Vivimos en un país, no en un estado hasta que se demuestre lo contrario. Que yo sepa en este país llamado España nadie va a la carcel por aplicar el humor sino por violar o incumplir la ley. No soy muy alta pero sí altiva y bastante conservadora por lo que parece que la lectura me puede ir bien. Tal vez se lo regale a mi esposo que disfruta con el humor negro que a mi no me hace ni pizca de gracia.
Definitivamente, nos ha gustado más su comentario que nuestro texto.

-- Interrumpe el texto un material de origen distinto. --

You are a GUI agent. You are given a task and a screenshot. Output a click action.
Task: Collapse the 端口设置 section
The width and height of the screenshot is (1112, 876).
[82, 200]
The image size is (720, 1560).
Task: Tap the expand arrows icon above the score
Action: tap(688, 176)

Regálele/se alguno de Perelman, de Lardner (padre o hijo) o de aquella dichosa primera mitad de Siglo XX, que seguro que serán mejor aprovechados que esta antología. Ya habrá oportunidad en otra visita a la librería 😉
Estupendo. Lo haré. Le regalaré ambos. Muchas gracias por la recomendación. Si es que yo, a pesar de ser altiva, reconozco que es fallo mío que no me guste el humor negro por eso estoy por aquí a ver si le pongo remedio. Buenos autores. Felicidades por la publicación ! S.